:: Source extract ::
Studio album by Pat Smear
- Released: 1992
- Studios: Silverlake Studios, Los Angeles, California
- Genre: Alternative rock
- Length: 40:25
- Label: SST (294)
- Producer: Pat Smear

Pat Smear chronology
| Ruthensmear (1988) | So You Fell in Love with a Musician... (1992) |  |

= So You Fell in Love with a Musician... =

So You Fell In Love With A Musician... is the second solo album by guitarist Pat Smear, released by SST Records in 1992. A music video, filmed by Dave Markey, was made for the song "Innocent X". The song "Creep Street", was originally recorded by Smears' previous, short-lived band Vagina Dentata, and their version of the song was released in 2012 on the compilation Chaotic Reasoning Vol. 2.
:::
:: Provided information ::
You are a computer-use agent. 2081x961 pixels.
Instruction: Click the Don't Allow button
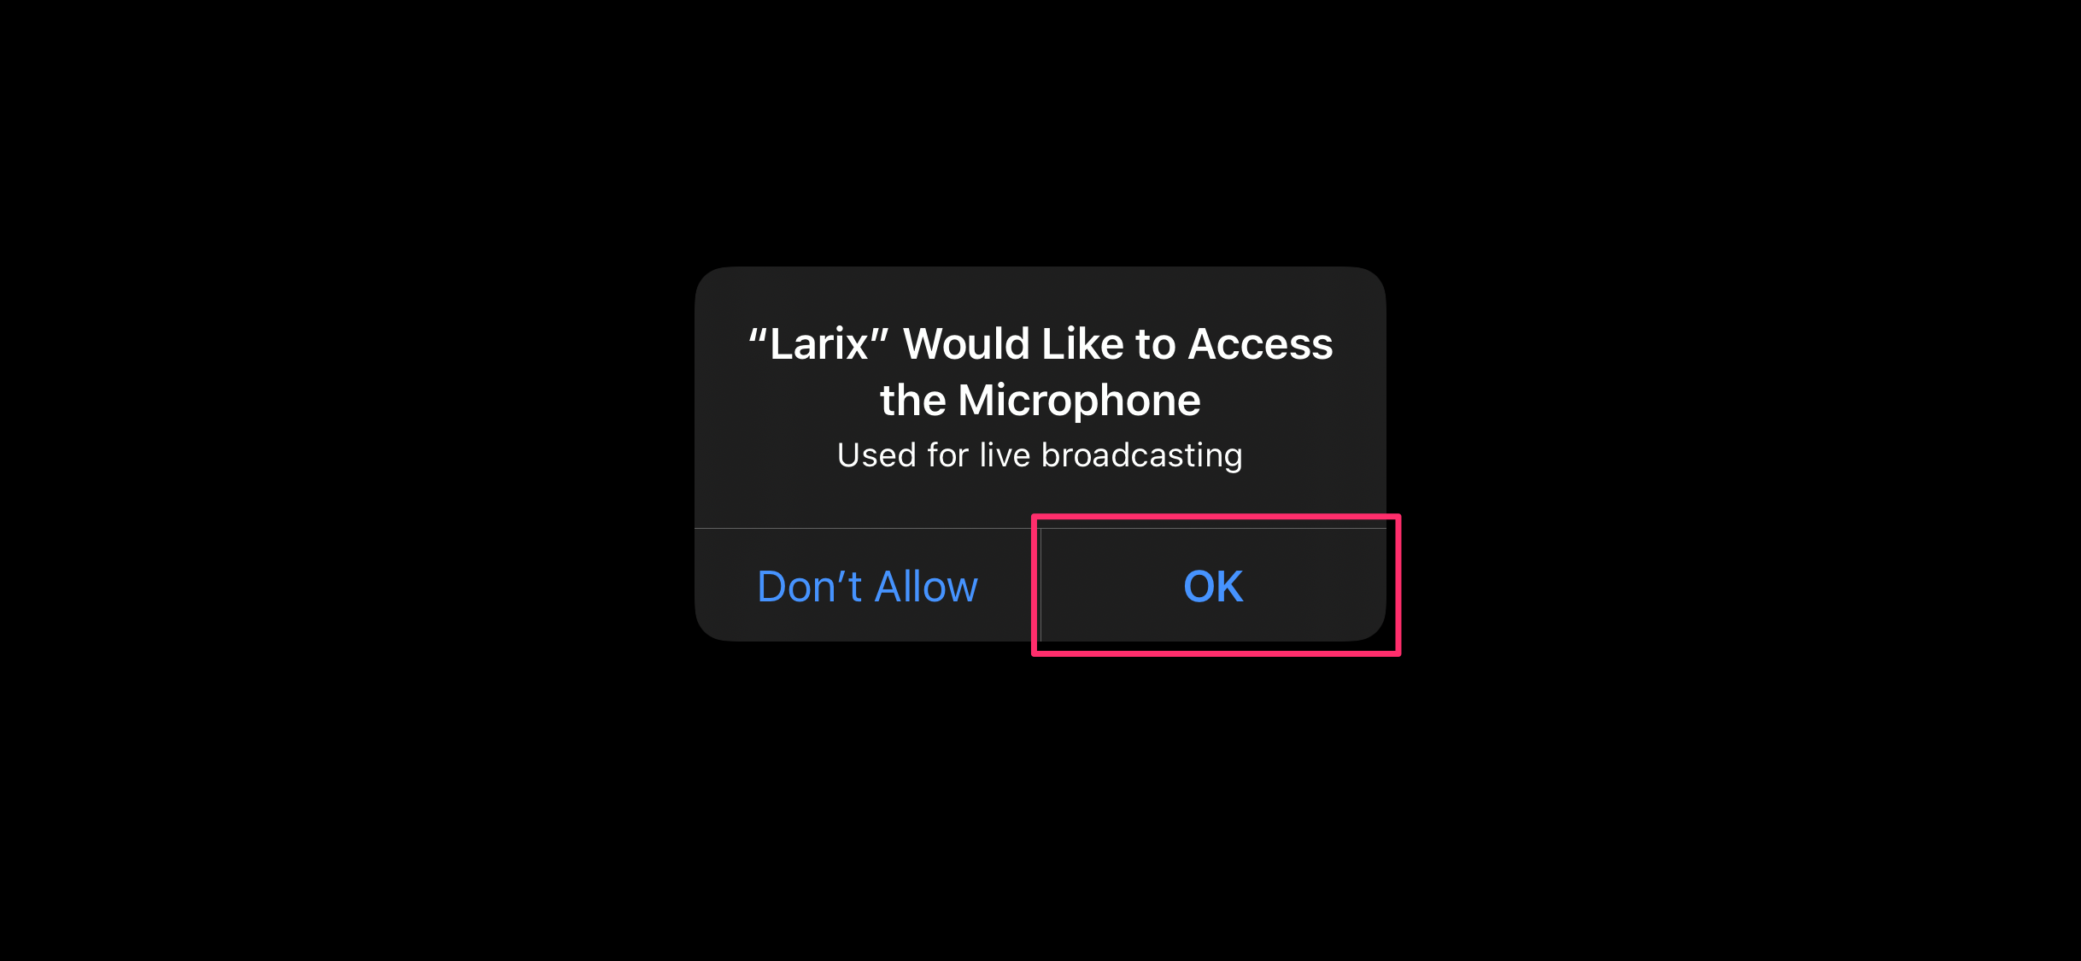click(867, 585)
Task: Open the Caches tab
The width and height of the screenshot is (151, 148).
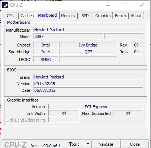Action: tap(27, 16)
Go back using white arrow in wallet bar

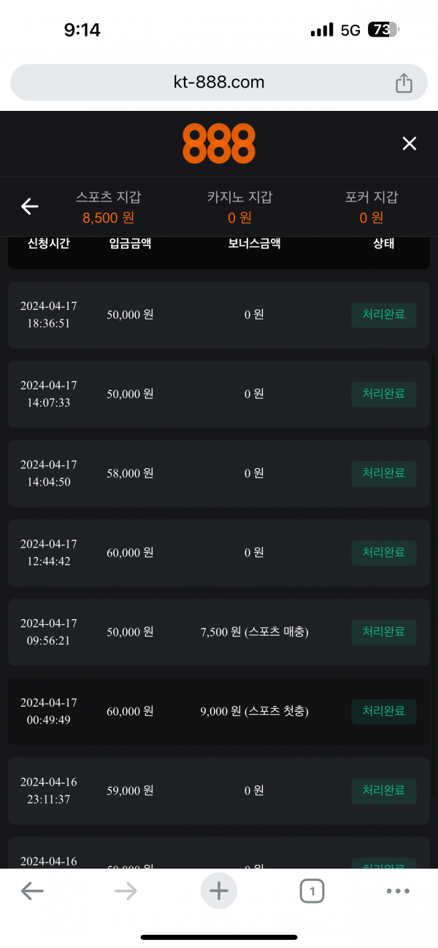point(29,207)
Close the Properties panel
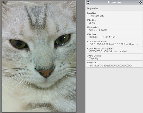The width and height of the screenshot is (143, 113). 140,3
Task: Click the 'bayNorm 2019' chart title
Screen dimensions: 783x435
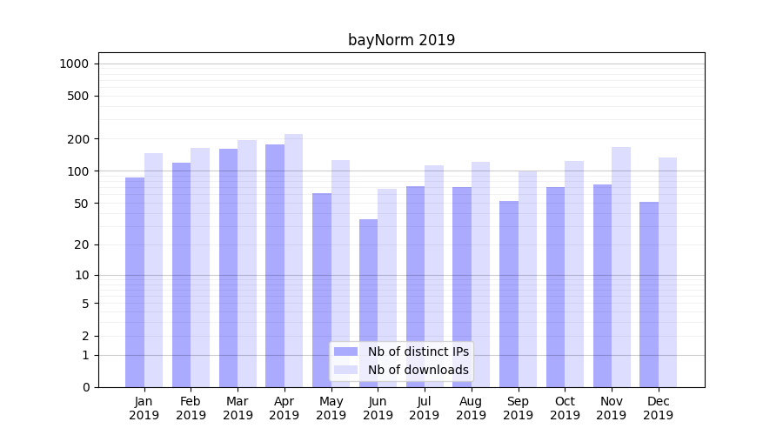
:::
Objectives ->
A. Using the album entry, decide whether each statement agrees with it: (i) the album was released by SST Records in 1992; (ii) Dave Markey filmed a music video for "Creep Street"; (iii) a Vagina Dentata version of "Creep Street" came out in 2012 on Chaotic Reasoning Vol. 2. For each, answer yes or no and quote the deciding words.
B. Transcribe the stretch of the album entry from "So You Fell In Love With A Musician... is" through "Reasoning Vol. 2.".
The data that comes after the album entry is from an unrelated source.

Exercise results ->
A.
(i) Yes: "released by SST Records in 1992"
(ii) No: "A music video, filmed by Dave Markey, was made for the song "Innocent X""
(iii) Yes: "their version of the song was released in 2012 on the compilation Chaotic Reasoning Vol. 2"

B.
So You Fell In Love With A Musician... is the second solo album by guitarist Pat Smear, released by SST Records in 1992. A music video, filmed by Dave Markey, was made for the song "Innocent X". The song "Creep Street", was originally recorded by Smears' previous, short-lived band Vagina Dentata, and their version of the song was released in 2012 on the compilation Chaotic Reasoning Vol. 2.